Both rs9851853 and rs4681767 substantially contributed to haplotype-based associations within the ARHGEF3 locus. These two variants formed a core linkage disequilibrium block and, together with rs1354034, defined the effective haplotypes used for association testing. In the overall SPS cohort with VTE, haplotypes carrying the major allele A of rs9851853 in combination with rs4681767 alleles showed differential risk effects, with the CAC haplotype being significantly associated with a reduced risk of SPS patients with VTE, while the TAT haplotype demonstrated a borderline risk-increasing effect. In the SPS type II subgroup, haplotype-based analysis revealed stronger associations, with the TAT haplotype showing a significant increase in VTE risk and the CAC haplotype remaining consistently protective. No significant haplotype associations were observed in SPS type I patients. These findings underscore the importance of considering haplotype context in addition to single-SNP effects and provide further evidence that regulatory variation within ARHGEF3 may modulate thrombotic susceptibility, potentially via RhoA-dependent platelet signaling pathways as described in prior functional studies. 15
There are several limitations to our study. Relative small sample size, particularly in subgroup and haplotype analyses, may have limited statistical power and contributed to borderline or non-significant associations for some variants. The retrospective study design may have introduced selection bias and limits the ability to draw causal inferences. Additionally, platelet aggregability is sensitive to preanalytical conditions, which may affect the assessment of platelet hyperaggregability and the lack of standardized LTA protocols for SPS diagnostics can compromise diagnostic accuracy and limit cross-study comparability.25-27 The lack of functional validation and prospective follow-up limits conclusions regarding biological mechanisms and predictive value of the identified variants.
Conclusions
In conclusion, our findings suggest that genetic variation within the ARHGEF3 gene rs4681767, rs9851853, and rs1354034 may act as modulators of thrombotic susceptibility in patients with SPS and VTE, particularly in SPS type II. These variants may contribute to the SPS phenotype not as primary causal factors, but rather as additional genetic modifiers that contribute to inter-individual variability in platelet reactivity and thrombotic risk. Although these results provide new insight into genetic background of thrombotic susceptibility in SPS, further research in larger, independent cohorts coupled with functional studies is required to validate these associations and clarify their biological relevance.
Footnotes
Ethical Considerations
The study was approved by the local Ethical Committee of Jesenius Faculty of Medicine in Martin (Number EK 36/2025).
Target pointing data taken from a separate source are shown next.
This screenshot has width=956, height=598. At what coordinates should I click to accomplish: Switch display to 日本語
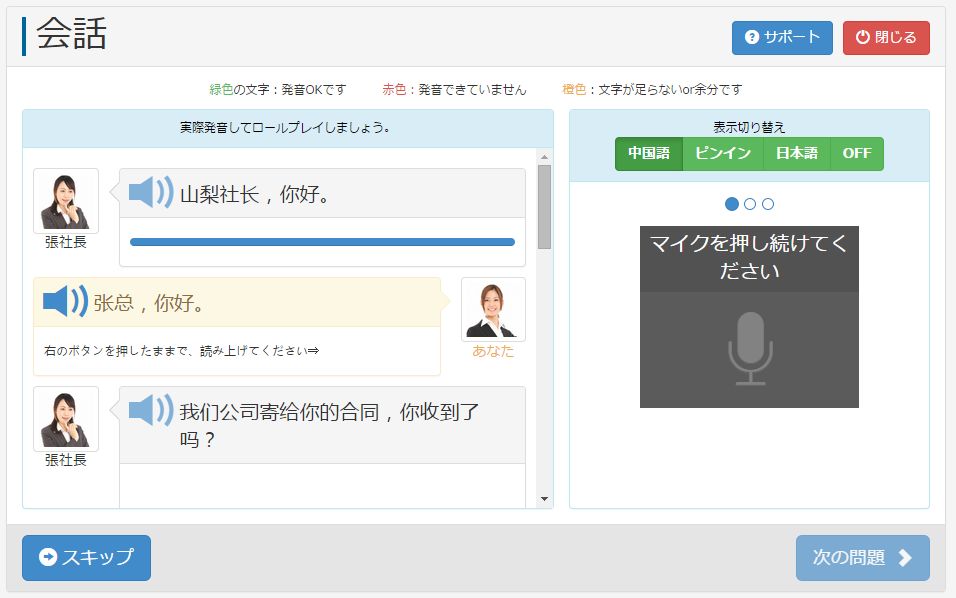[797, 154]
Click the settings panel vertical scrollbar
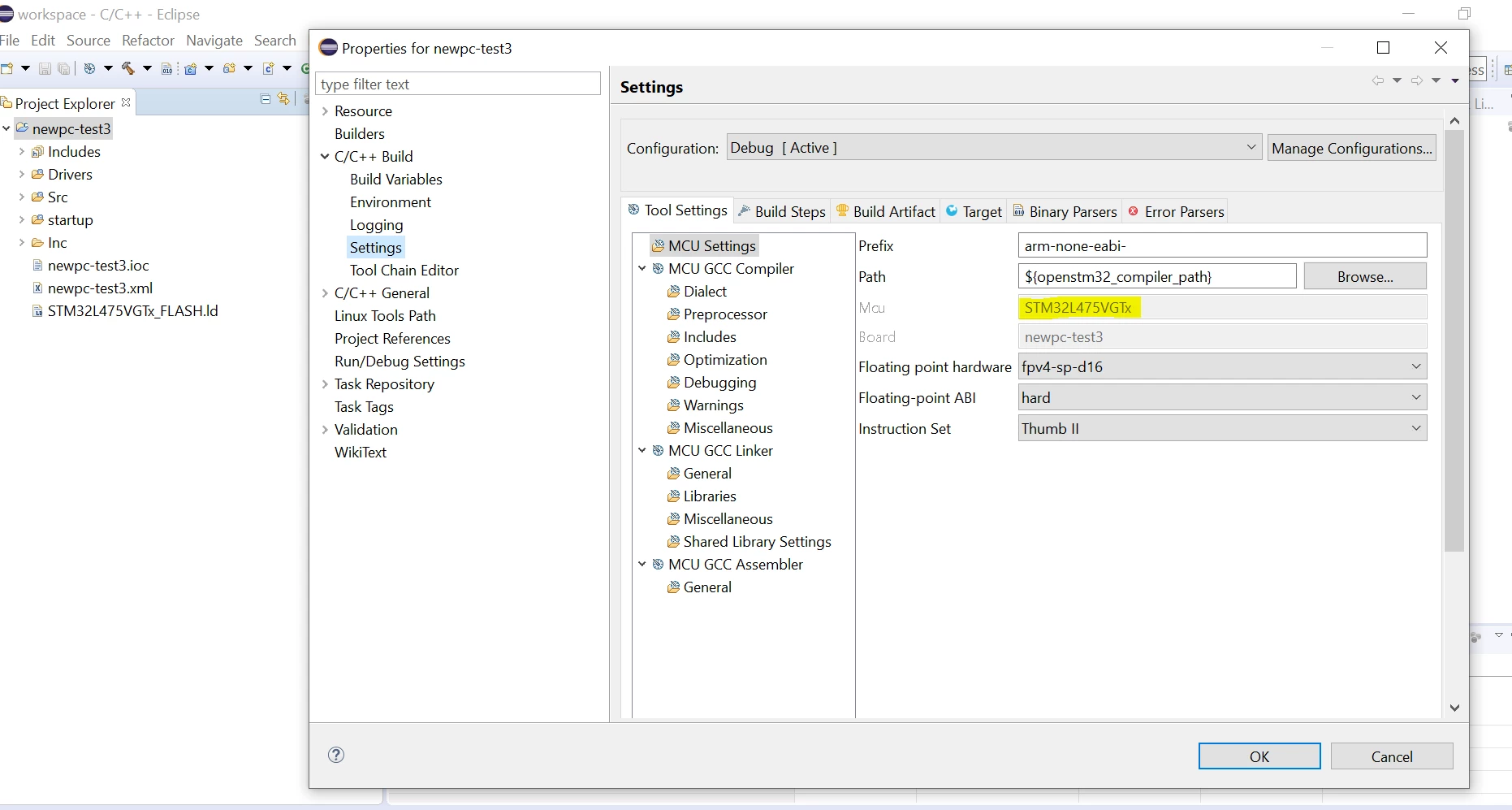Viewport: 1512px width, 810px height. pyautogui.click(x=1454, y=341)
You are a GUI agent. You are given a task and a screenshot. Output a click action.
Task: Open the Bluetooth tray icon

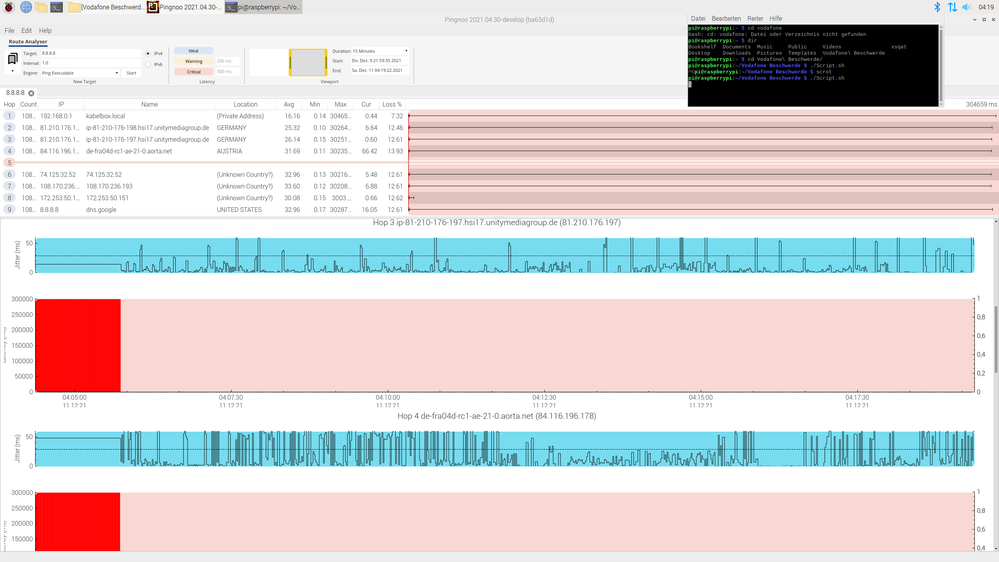(x=937, y=7)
All participants provided written informed consent prior to participating.
Funding
The authors disclosed receipt of the following financial support for the research, authorship, and/or publication of this article: The work was supported by project Vega 1/0059/25.
Declaration of Conflicting Interests
The autors declared no potential conflicts of interest with respect to the research, authorship, and/or publication of this article.
Data Availability Statement
The data that support the findings of this study are available.